National Taiwan University today issued a press release stating that Joachim Frank, the 2017 Nobel laureate in Chemistry, was invited by NTU's 'Mr. Sung Kung-Yuan Distinguished Research Lecture,' Academia Sinica, and several universities in collaboration with the World Peace Foundation to promote the 'Taiwan Bridge Project.' On May 6, he delivered a lecture at NTU titled 'Cryo-Electron Microscopy Technology: A New Foundation for Molecular Medicine and Drug Design.'

As a pioneer in high-resolution applications of cryo-electron microscopy, Frank stated that this technology was one of the heroes in the fight against COVID-19 (2019 novel coronavirus disease). At the critical juncture of the pandemic's outbreak, cryo-electron microscopy demonstrated a speed unattainable by X-rays, allowing scientists to directly observe the structure of 'spike proteins' in a very short time. This played a decisive role in vaccine development and neutralizing antibody screening.
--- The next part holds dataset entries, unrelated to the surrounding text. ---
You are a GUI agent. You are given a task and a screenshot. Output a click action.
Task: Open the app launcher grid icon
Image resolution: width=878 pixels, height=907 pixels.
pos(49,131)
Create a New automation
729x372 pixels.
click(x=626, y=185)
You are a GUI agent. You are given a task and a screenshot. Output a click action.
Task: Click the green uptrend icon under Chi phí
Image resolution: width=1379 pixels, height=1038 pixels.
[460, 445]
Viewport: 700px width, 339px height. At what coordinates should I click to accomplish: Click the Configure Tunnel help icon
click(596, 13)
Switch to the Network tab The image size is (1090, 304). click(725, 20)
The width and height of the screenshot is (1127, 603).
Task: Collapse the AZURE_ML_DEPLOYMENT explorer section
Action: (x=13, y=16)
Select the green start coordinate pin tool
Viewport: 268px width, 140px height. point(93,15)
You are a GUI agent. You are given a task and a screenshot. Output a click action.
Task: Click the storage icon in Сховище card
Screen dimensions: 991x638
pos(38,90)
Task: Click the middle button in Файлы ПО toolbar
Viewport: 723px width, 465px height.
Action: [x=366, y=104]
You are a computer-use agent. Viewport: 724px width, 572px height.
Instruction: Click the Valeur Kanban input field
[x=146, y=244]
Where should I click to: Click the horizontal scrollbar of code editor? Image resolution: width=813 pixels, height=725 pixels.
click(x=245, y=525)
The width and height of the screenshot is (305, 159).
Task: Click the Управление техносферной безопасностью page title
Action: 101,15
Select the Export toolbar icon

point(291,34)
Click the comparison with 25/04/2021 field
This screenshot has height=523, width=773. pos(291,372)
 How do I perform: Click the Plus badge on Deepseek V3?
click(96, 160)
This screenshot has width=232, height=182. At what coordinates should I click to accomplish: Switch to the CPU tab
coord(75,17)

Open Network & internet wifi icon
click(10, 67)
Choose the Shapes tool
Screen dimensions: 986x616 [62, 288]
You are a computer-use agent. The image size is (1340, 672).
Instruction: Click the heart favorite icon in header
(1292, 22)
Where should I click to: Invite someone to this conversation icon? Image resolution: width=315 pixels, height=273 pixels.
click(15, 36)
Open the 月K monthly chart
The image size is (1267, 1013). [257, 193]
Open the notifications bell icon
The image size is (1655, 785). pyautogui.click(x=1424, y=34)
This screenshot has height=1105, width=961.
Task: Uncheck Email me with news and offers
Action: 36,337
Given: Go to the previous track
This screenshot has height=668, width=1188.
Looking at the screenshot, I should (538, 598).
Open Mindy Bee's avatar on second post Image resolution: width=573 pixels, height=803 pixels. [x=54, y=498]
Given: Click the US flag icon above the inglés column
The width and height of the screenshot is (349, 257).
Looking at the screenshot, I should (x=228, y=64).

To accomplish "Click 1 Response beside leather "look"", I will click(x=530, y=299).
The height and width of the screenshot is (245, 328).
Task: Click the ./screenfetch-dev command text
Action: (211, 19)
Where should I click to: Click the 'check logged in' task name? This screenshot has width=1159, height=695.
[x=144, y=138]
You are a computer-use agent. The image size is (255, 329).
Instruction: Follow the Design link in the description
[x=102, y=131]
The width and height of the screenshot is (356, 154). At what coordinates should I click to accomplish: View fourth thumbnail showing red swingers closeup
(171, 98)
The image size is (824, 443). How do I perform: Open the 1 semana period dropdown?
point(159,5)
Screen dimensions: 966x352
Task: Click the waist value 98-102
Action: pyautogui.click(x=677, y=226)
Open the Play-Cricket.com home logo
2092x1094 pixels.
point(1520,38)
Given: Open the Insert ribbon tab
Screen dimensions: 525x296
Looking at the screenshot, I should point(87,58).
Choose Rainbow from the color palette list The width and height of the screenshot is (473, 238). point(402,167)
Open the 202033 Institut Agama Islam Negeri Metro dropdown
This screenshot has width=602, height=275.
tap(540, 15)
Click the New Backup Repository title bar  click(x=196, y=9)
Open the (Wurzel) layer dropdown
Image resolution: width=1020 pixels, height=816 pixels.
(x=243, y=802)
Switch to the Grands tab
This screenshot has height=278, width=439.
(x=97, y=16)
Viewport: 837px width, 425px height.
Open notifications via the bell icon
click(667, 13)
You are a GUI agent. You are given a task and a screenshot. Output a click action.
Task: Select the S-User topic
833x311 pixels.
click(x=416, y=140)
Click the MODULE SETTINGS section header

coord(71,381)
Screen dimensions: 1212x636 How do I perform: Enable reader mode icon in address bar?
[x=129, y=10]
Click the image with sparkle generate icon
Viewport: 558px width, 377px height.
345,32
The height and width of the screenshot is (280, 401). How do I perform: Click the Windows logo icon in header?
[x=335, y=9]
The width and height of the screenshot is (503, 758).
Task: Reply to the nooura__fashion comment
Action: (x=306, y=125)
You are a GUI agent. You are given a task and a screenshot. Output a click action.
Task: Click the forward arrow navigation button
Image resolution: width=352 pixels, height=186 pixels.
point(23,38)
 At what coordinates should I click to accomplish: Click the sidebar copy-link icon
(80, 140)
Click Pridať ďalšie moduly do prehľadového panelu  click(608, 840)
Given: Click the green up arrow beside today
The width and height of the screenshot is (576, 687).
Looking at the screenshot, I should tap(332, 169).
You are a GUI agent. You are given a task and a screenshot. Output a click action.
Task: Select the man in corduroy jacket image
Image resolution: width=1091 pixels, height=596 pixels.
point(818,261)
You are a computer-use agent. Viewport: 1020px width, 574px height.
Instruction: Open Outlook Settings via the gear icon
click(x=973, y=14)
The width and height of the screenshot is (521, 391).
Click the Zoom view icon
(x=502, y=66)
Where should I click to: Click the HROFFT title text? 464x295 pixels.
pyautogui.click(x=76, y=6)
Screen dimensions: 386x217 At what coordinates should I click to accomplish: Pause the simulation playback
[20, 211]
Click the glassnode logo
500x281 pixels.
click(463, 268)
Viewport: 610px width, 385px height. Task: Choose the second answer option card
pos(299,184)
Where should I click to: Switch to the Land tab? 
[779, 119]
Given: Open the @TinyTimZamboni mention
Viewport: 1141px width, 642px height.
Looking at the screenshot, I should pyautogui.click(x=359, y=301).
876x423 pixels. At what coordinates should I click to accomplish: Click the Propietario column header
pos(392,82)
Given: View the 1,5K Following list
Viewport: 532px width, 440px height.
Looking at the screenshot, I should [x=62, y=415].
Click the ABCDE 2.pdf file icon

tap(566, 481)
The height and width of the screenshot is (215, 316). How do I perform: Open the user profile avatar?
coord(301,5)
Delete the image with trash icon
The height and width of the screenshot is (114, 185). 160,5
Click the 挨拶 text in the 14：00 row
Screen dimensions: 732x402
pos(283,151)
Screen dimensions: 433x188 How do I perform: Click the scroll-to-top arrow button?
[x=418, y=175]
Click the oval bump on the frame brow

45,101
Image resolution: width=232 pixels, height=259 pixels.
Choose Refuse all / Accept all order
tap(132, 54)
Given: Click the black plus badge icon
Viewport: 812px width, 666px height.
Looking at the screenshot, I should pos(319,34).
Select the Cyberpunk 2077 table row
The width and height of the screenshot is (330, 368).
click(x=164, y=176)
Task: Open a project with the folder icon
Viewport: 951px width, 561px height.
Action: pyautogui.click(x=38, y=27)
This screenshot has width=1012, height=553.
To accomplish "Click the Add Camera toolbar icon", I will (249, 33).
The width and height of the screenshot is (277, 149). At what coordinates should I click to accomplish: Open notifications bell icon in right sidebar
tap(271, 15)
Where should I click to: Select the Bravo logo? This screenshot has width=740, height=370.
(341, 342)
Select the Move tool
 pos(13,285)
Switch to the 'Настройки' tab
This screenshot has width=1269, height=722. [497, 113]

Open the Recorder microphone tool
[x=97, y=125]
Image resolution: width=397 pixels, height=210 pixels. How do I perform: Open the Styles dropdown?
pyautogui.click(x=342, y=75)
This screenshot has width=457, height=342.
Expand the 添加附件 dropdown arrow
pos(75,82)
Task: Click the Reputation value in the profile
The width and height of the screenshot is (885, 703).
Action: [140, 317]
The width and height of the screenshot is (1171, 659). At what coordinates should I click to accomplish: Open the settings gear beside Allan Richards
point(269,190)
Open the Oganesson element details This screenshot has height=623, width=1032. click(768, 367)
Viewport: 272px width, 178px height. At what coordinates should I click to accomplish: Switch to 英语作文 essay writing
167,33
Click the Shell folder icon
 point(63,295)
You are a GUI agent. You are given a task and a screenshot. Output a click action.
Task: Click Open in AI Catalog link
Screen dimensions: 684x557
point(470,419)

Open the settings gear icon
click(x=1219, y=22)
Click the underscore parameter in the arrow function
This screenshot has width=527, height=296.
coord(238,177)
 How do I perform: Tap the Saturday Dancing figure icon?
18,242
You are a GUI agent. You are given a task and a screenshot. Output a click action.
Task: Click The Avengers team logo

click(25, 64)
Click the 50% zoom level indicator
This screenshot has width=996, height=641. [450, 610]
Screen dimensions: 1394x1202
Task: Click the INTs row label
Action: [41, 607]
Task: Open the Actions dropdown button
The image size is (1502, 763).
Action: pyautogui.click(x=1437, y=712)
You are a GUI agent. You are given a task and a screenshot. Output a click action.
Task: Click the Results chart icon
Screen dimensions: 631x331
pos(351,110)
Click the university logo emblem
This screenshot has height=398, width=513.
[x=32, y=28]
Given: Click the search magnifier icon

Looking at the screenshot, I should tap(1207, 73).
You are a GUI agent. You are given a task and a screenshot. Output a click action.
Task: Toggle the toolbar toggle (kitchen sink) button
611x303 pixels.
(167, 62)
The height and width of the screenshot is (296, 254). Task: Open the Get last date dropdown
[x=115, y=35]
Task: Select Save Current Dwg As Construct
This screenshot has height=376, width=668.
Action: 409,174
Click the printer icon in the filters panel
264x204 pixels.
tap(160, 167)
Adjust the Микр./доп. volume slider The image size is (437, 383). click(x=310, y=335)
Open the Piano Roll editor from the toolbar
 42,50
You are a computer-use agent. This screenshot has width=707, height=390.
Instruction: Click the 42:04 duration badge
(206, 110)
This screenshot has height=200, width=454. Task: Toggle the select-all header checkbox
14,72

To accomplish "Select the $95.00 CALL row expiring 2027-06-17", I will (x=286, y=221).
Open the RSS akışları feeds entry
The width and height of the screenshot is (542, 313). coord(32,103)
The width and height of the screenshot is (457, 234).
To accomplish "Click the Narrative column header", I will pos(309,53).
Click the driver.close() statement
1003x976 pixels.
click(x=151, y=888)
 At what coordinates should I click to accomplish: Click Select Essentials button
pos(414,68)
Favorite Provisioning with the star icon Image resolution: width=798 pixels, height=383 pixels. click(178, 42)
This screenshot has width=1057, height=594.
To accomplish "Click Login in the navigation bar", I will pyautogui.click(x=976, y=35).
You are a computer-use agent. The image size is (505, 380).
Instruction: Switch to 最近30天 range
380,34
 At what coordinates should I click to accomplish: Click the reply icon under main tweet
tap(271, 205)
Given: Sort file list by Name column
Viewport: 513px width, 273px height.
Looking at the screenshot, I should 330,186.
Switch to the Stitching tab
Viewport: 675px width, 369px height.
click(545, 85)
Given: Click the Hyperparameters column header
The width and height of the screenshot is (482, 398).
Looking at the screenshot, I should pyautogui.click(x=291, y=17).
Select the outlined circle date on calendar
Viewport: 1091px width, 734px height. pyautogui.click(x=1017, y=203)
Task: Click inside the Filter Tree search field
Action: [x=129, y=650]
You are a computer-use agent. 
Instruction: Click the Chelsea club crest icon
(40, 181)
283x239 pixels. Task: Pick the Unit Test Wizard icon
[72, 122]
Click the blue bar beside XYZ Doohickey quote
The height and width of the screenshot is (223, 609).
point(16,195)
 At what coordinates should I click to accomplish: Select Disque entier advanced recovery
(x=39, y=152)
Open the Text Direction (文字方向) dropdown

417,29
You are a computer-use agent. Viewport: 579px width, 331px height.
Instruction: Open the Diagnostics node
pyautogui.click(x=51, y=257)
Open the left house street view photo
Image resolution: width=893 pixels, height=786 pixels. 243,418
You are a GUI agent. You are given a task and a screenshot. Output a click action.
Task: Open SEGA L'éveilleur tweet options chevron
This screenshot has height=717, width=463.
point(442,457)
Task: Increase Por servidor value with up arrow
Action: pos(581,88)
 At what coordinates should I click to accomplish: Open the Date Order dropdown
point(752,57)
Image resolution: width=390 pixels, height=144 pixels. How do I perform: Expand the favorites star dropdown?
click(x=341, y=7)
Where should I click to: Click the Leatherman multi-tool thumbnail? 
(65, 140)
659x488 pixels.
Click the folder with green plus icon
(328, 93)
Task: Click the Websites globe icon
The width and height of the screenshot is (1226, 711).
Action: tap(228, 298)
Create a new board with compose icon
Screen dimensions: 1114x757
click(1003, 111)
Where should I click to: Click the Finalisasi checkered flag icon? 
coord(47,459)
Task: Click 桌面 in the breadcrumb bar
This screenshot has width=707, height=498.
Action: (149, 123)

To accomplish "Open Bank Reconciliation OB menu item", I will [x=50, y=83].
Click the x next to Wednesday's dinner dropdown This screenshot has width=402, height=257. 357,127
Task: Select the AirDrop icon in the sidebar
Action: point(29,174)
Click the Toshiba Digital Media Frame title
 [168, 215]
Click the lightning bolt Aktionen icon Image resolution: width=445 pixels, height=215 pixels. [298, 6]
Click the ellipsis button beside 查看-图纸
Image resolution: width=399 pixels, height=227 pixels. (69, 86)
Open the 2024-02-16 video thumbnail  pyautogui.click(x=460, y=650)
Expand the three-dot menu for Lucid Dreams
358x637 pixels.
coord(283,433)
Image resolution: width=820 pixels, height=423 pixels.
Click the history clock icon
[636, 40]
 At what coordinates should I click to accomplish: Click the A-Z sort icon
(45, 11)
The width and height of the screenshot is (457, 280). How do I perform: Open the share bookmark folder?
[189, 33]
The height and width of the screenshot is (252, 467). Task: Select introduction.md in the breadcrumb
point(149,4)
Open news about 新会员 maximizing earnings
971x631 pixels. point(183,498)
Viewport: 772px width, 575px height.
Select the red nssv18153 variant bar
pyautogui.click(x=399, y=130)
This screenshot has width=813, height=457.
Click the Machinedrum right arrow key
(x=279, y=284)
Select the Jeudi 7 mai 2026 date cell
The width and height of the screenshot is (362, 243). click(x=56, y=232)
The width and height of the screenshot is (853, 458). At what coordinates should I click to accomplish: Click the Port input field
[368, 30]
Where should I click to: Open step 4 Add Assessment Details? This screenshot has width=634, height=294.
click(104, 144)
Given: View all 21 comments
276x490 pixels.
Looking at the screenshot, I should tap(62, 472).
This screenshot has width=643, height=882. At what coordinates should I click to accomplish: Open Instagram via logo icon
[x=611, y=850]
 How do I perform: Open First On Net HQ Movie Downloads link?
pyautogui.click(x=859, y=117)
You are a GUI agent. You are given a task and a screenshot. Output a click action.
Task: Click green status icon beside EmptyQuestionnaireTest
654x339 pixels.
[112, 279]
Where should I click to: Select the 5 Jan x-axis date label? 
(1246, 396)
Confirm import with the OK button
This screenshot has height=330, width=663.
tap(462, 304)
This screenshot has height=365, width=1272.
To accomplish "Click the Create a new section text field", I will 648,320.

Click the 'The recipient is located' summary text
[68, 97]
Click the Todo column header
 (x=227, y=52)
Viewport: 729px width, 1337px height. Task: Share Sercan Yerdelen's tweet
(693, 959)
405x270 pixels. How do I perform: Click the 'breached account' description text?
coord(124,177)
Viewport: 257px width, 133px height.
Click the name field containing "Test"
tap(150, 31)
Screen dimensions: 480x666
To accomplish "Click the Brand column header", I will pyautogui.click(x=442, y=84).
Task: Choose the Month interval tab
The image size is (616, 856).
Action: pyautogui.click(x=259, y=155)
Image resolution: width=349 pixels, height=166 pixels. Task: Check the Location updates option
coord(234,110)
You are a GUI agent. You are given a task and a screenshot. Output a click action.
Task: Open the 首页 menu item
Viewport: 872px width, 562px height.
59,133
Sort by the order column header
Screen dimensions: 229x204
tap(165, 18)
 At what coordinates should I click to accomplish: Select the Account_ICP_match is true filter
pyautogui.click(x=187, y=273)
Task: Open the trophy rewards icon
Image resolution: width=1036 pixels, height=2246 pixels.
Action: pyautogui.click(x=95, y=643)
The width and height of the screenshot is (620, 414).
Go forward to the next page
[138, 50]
During the lecture, Frank also elaborated on how cryo-electron microscopy technology transitioned from basic research to the front lines, becoming a key weapon against cancer, heart disease, and COVID-19.

He mentioned that the essence of modern medicine is 'molecular medicine.' Early structural biology often involved isolating molecules in vitro and designing drugs by studying their structures. However, molecules within cells perform various physiological functions dynamically. To understand these complex molecular operations, scientists need powerful tools that can capture every frame of motion.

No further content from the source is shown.